:: Set exercise ::
Extract every line of text from the data below, reproducing each one word for word and omitting the pictures.

:: Recorded data ::
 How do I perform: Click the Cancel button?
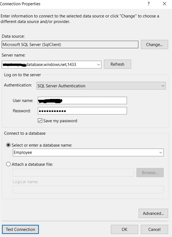point(154,229)
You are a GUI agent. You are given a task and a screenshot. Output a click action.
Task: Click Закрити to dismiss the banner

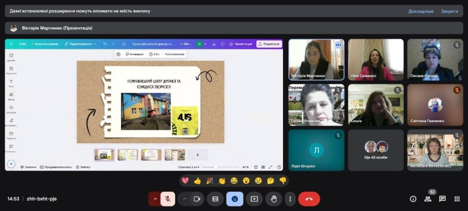click(450, 11)
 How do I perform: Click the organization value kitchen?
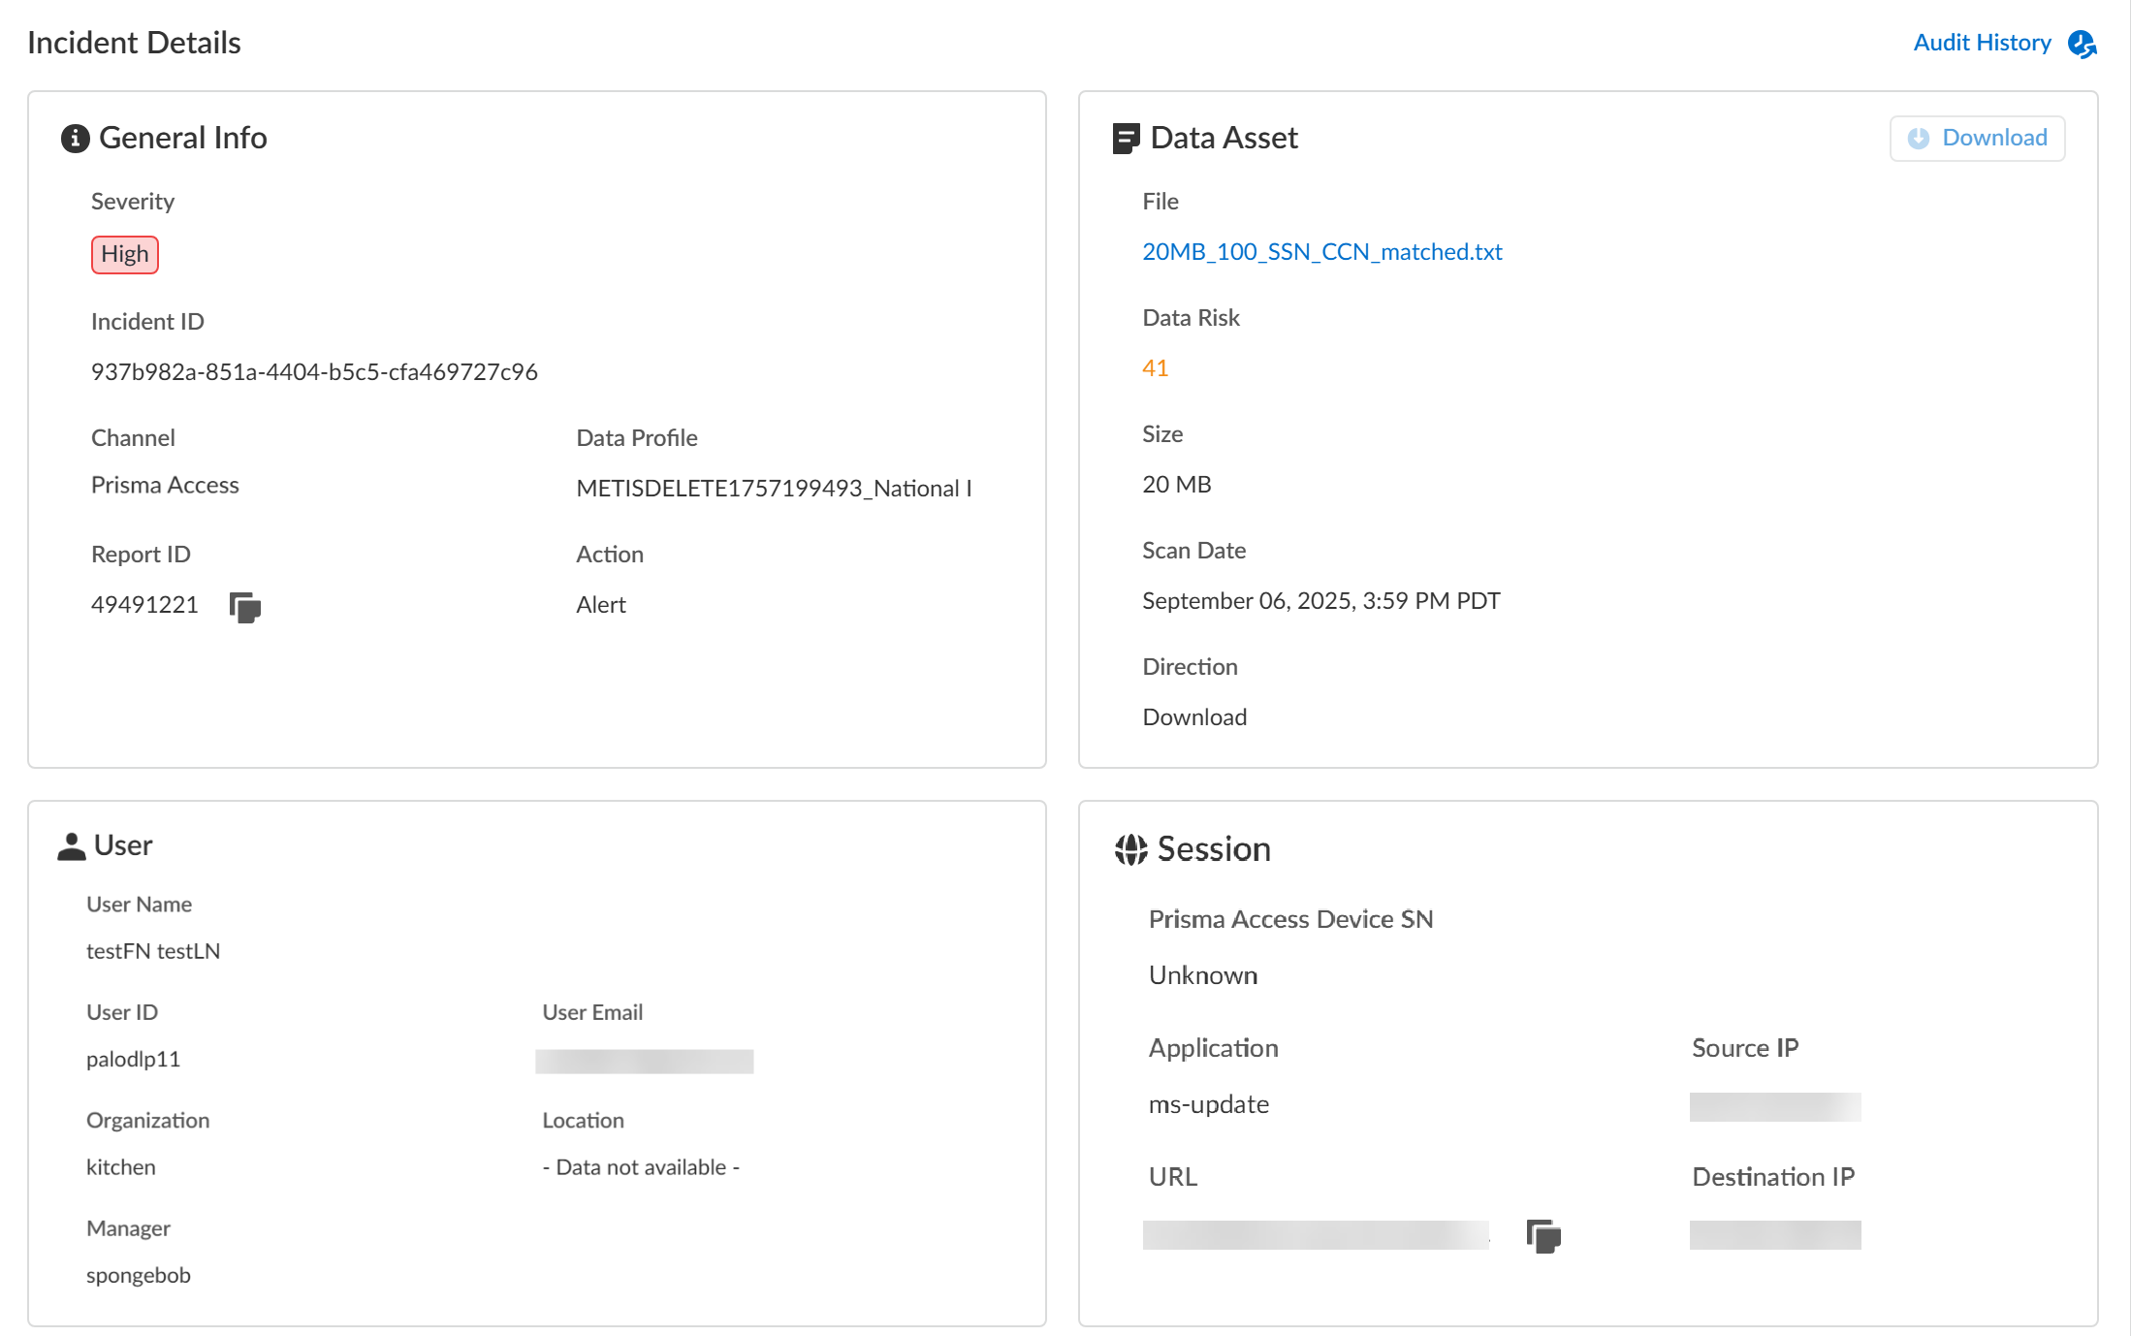click(120, 1166)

:: Reply ::
 How do I perform: Click the Cancel button?
point(154,229)
You are a GUI agent. You are given a task and a screenshot. Output a click action.
Task: Click Закрити to dismiss the banner

click(450, 11)
 How do I perform: Click the organization value kitchen?
click(120, 1166)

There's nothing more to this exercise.